Outside Buyers Guide 2005
Sierra Designs Reverse Combi
Gear Category: Camping Tents
$240
by Christopher Solomon
Sierra Designs Reverse Combi - Tents: Reviews
Mark Wiens
Five Fab Features:

At six pounds 13 ounces, the Reverse Combi is the heaviest of the eight new-for-2005 shelters we tested—and is probably the most tent you'll want to carry. But this Gear of the Year's thoughtful design and creature comforts threw our usual light-is-right rules out the mesh window. Perhaps bigger is better.

1. When you're not obsessing over pounds, you can draw from a more appetizing menu of features: The Reverse Combi's color-coded webbing speeds setup; pole tips lock into grommets for stability; and doors tuck nicely into side pockets to stay clean and out of the way.

2. If the Combi feels roomier than its 4.5-by-seven-foot floor plan suggests, it's not the single-malt talking. Sierra Designs cleverly located varying diameter pole sections to create steeper walls and more living space than other similarly configured tents.

3. While many of today's tents are cut prosciutto-thin to shave ounces, this shelter's floor, body, and fly are made of heavier-gauge 70-denier nylon or taffeta nylon. With a new antimicrobial finish—designed to head off potential stuffsack funk—the Combi conveys a reassuring air of solidity; I expect it will still be inviting abuse in 2015.

4. Many side-entry tents have just one door, and heeding nature's call can also mean waking up your camping chum. Luckily, the Combi gives each occupant an escape route. Another twofer: dueling 11-square-foot vestibules, each with a door that rolls up and out of the way.

5. With the rain fly staked out taut, the dome hunkered down like a tortoise, scarcely shuddering during a night of meteorological Sturm und Drang below Washington's Mount Stuart. One quibble: The vestibules have pretty small windows.

_Your goal:_
Copy the tent review again from "2. If the Combi" down to "similarly configured tents.", substituting "bourbon" for "single-malt".

_Data provided:_
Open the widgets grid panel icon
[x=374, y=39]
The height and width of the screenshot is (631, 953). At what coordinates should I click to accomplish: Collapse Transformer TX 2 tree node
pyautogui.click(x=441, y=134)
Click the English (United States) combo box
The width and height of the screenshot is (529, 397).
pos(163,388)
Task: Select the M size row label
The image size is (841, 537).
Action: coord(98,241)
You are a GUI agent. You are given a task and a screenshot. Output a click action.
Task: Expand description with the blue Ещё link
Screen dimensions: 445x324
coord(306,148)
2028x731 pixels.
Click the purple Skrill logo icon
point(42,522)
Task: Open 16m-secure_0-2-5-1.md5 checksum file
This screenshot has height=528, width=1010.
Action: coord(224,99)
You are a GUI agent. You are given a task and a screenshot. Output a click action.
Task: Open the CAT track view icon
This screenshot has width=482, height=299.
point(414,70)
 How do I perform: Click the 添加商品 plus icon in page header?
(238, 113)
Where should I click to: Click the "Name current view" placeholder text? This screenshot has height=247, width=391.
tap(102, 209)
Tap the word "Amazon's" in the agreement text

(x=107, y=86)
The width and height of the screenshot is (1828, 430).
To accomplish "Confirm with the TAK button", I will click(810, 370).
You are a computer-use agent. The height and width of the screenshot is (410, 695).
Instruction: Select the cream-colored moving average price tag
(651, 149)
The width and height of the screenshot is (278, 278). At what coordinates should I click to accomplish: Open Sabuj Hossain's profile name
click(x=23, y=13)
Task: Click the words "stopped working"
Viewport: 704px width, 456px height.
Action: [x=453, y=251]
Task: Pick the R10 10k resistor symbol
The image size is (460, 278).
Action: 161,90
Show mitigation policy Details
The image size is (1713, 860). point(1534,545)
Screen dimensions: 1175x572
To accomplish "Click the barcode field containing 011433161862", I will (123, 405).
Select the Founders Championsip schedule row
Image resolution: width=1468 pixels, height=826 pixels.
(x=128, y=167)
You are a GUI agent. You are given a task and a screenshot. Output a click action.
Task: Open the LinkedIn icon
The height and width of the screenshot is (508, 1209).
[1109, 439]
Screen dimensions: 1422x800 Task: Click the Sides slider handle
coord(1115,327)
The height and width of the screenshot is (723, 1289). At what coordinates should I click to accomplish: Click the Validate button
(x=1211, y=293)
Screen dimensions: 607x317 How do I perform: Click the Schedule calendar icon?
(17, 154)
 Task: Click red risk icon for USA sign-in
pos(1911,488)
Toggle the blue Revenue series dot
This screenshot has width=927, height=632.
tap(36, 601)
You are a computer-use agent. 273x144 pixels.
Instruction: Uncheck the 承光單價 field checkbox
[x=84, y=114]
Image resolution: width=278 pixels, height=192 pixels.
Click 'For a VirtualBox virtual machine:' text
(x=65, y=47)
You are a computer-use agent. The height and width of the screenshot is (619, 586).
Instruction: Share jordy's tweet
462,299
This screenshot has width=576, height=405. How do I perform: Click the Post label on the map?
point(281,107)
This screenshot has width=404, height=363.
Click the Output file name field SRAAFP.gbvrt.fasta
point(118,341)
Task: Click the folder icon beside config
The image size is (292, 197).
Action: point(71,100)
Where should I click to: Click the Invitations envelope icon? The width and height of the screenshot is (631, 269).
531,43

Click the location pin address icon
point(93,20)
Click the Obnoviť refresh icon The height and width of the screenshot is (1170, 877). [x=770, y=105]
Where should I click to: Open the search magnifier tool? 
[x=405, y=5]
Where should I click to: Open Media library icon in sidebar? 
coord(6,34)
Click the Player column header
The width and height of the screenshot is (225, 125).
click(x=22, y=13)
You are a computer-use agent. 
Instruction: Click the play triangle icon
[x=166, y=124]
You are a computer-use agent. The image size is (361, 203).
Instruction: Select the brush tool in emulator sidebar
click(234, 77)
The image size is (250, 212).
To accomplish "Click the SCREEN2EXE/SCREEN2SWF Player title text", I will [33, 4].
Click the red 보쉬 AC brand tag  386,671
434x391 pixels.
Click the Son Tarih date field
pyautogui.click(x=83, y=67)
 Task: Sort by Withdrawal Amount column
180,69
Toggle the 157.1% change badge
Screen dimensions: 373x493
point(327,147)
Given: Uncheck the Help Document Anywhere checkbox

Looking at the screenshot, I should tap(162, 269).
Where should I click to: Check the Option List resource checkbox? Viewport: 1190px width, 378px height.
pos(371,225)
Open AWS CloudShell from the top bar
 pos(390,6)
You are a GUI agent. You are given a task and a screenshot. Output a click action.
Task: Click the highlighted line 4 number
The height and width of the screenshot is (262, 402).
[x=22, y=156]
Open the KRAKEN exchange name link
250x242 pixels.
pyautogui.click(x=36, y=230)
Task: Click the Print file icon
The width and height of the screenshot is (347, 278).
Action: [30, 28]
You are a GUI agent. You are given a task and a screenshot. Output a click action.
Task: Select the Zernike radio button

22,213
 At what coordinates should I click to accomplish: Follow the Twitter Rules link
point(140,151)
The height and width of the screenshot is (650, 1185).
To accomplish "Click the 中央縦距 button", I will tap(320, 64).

_Answer:_
2. If the Combi feels roomier than its 4.5-by-seven-foot floor plan suggests, it's not the bourbon talking. Sierra Designs cleverly located varying diameter pole sections to create steeper walls and more living space than other similarly configured tents.